Start of Block

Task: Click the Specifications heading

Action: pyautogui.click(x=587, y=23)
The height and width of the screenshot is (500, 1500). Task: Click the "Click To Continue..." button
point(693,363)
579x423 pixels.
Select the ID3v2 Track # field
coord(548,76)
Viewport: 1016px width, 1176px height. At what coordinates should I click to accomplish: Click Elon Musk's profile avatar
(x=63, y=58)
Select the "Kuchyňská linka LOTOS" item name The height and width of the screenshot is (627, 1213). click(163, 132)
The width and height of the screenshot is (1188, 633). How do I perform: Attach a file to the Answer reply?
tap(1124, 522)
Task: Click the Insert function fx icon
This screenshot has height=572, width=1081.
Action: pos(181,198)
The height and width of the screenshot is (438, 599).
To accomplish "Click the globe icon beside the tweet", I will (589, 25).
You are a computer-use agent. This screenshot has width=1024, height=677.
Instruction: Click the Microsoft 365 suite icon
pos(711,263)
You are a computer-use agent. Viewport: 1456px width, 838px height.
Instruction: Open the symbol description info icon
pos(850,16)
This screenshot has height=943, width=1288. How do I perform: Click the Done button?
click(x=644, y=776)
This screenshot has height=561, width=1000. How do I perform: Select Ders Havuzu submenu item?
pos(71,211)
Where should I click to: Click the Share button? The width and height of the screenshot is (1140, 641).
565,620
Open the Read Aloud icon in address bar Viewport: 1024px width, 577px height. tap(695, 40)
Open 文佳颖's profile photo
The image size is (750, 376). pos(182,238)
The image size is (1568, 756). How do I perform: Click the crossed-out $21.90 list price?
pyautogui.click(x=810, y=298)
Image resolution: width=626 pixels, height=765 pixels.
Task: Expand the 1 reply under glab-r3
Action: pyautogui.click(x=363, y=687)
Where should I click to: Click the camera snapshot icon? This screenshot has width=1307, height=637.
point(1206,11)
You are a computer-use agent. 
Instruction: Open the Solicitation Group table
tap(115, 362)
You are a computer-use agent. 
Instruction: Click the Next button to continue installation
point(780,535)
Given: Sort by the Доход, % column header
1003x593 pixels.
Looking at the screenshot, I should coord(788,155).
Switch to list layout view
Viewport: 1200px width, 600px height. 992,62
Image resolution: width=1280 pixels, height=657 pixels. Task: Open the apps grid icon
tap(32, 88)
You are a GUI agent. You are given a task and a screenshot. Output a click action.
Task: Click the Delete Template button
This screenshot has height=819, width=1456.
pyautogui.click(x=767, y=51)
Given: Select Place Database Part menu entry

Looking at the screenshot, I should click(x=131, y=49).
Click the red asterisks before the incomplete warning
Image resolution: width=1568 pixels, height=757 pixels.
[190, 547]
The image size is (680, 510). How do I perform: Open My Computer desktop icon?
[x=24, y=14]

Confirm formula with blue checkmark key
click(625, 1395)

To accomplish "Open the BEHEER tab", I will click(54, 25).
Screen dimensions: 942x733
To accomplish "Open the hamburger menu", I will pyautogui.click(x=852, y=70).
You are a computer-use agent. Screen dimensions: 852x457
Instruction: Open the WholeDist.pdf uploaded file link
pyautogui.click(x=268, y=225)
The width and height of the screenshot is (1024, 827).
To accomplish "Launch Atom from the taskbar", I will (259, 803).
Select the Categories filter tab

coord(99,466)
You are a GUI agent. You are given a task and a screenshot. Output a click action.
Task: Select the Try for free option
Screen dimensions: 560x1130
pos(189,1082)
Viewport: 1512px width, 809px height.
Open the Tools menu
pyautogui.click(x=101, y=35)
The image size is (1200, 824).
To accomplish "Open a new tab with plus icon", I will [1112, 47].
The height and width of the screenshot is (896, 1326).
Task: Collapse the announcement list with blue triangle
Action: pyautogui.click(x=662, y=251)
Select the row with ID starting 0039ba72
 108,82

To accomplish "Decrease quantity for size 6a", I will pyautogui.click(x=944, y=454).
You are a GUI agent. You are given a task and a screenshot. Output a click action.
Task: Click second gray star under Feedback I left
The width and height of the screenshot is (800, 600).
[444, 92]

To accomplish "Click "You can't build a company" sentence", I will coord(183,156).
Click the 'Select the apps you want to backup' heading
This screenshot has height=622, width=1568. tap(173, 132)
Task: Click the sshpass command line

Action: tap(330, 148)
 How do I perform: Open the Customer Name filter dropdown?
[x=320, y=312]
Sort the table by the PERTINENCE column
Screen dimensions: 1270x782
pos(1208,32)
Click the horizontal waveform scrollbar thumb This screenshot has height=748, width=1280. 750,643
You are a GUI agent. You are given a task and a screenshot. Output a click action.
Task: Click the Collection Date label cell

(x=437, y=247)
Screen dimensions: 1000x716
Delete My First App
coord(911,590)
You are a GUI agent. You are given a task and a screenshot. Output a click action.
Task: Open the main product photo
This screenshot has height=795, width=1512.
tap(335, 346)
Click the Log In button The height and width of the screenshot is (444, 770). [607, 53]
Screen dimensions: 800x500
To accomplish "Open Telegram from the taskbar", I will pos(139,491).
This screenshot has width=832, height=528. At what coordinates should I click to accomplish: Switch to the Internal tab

End of Block

**TASK TO COMPLETE**:
Output the complete set of records word for word.

**SOLUTION FOR THIS EXERCISE**:
Task: Click the Specifications heading

Action: pyautogui.click(x=587, y=23)
The height and width of the screenshot is (500, 1500). Task: Click the "Click To Continue..." button
point(693,363)
579x423 pixels.
Select the ID3v2 Track # field
coord(548,76)
Viewport: 1016px width, 1176px height. At what coordinates should I click to accomplish: Click Elon Musk's profile avatar
(x=63, y=58)
Select the "Kuchyňská linka LOTOS" item name The height and width of the screenshot is (627, 1213). click(163, 132)
The width and height of the screenshot is (1188, 633). How do I perform: Attach a file to the Answer reply?
tap(1124, 522)
Task: Click the Insert function fx icon
This screenshot has height=572, width=1081.
Action: pos(181,198)
The height and width of the screenshot is (438, 599).
To accomplish "Click the globe icon beside the tweet", I will (589, 25).
You are a computer-use agent. This screenshot has width=1024, height=677.
Instruction: Click the Microsoft 365 suite icon
pos(711,263)
You are a computer-use agent. Viewport: 1456px width, 838px height.
Instruction: Open the symbol description info icon
pos(850,16)
This screenshot has height=943, width=1288. How do I perform: Click the Done button?
click(x=644, y=776)
This screenshot has height=561, width=1000. How do I perform: Select Ders Havuzu submenu item?
pos(71,211)
Where should I click to: Click the Share button? The width and height of the screenshot is (1140, 641).
565,620
Open the Read Aloud icon in address bar Viewport: 1024px width, 577px height. tap(695, 40)
Open 文佳颖's profile photo
The image size is (750, 376). pos(182,238)
The image size is (1568, 756). How do I perform: Click the crossed-out $21.90 list price?
pyautogui.click(x=810, y=298)
Image resolution: width=626 pixels, height=765 pixels.
Task: Expand the 1 reply under glab-r3
Action: pyautogui.click(x=363, y=687)
Where should I click to: Click the camera snapshot icon? This screenshot has width=1307, height=637.
point(1206,11)
You are a computer-use agent. 
Instruction: Open the Solicitation Group table
tap(115, 362)
You are a computer-use agent. 
Instruction: Click the Next button to continue installation
point(780,535)
Given: Sort by the Доход, % column header
1003x593 pixels.
Looking at the screenshot, I should coord(788,155).
Switch to list layout view
Viewport: 1200px width, 600px height. 992,62
Image resolution: width=1280 pixels, height=657 pixels. Task: Open the apps grid icon
tap(32, 88)
You are a GUI agent. You are given a task and a screenshot. Output a click action.
Task: Click the Delete Template button
This screenshot has height=819, width=1456.
pyautogui.click(x=767, y=51)
Given: Select Place Database Part menu entry

Looking at the screenshot, I should click(x=131, y=49).
Click the red asterisks before the incomplete warning
Image resolution: width=1568 pixels, height=757 pixels.
[190, 547]
The image size is (680, 510). How do I perform: Open My Computer desktop icon?
[x=24, y=14]

Confirm formula with blue checkmark key
click(625, 1395)

To accomplish "Open the BEHEER tab", I will click(54, 25).
Screen dimensions: 942x733
To accomplish "Open the hamburger menu", I will pyautogui.click(x=852, y=70).
You are a computer-use agent. Screen dimensions: 852x457
Instruction: Open the WholeDist.pdf uploaded file link
pyautogui.click(x=268, y=225)
The width and height of the screenshot is (1024, 827).
To accomplish "Launch Atom from the taskbar", I will (259, 803).
Select the Categories filter tab

coord(99,466)
You are a GUI agent. You are given a task and a screenshot. Output a click action.
Task: Select the Try for free option
Screen dimensions: 560x1130
pos(189,1082)
Viewport: 1512px width, 809px height.
Open the Tools menu
pyautogui.click(x=101, y=35)
The image size is (1200, 824).
To accomplish "Open a new tab with plus icon", I will [1112, 47].
The height and width of the screenshot is (896, 1326).
Task: Collapse the announcement list with blue triangle
Action: pyautogui.click(x=662, y=251)
Select the row with ID starting 0039ba72
 108,82

To accomplish "Decrease quantity for size 6a", I will pyautogui.click(x=944, y=454).
You are a GUI agent. You are given a task and a screenshot. Output a click action.
Task: Click second gray star under Feedback I left
The width and height of the screenshot is (800, 600).
[444, 92]

To accomplish "Click "You can't build a company" sentence", I will coord(183,156).
Click the 'Select the apps you want to backup' heading
This screenshot has height=622, width=1568. tap(173, 132)
Task: Click the sshpass command line

Action: tap(330, 148)
 How do I perform: Open the Customer Name filter dropdown?
[x=320, y=312]
Sort the table by the PERTINENCE column
Screen dimensions: 1270x782
pos(1208,32)
Click the horizontal waveform scrollbar thumb This screenshot has height=748, width=1280. 750,643
You are a GUI agent. You are given a task and a screenshot. Output a click action.
Task: Click the Collection Date label cell

(x=437, y=247)
Screen dimensions: 1000x716
Delete My First App
coord(911,590)
You are a GUI agent. You are given a task and a screenshot. Output a click action.
Task: Open the main product photo
This screenshot has height=795, width=1512.
tap(335, 346)
Click the Log In button The height and width of the screenshot is (444, 770). [607, 53]
Screen dimensions: 800x500
To accomplish "Open Telegram from the taskbar", I will pos(139,491).
This screenshot has width=832, height=528. At what coordinates should I click to accomplish: Switch to the Internal tab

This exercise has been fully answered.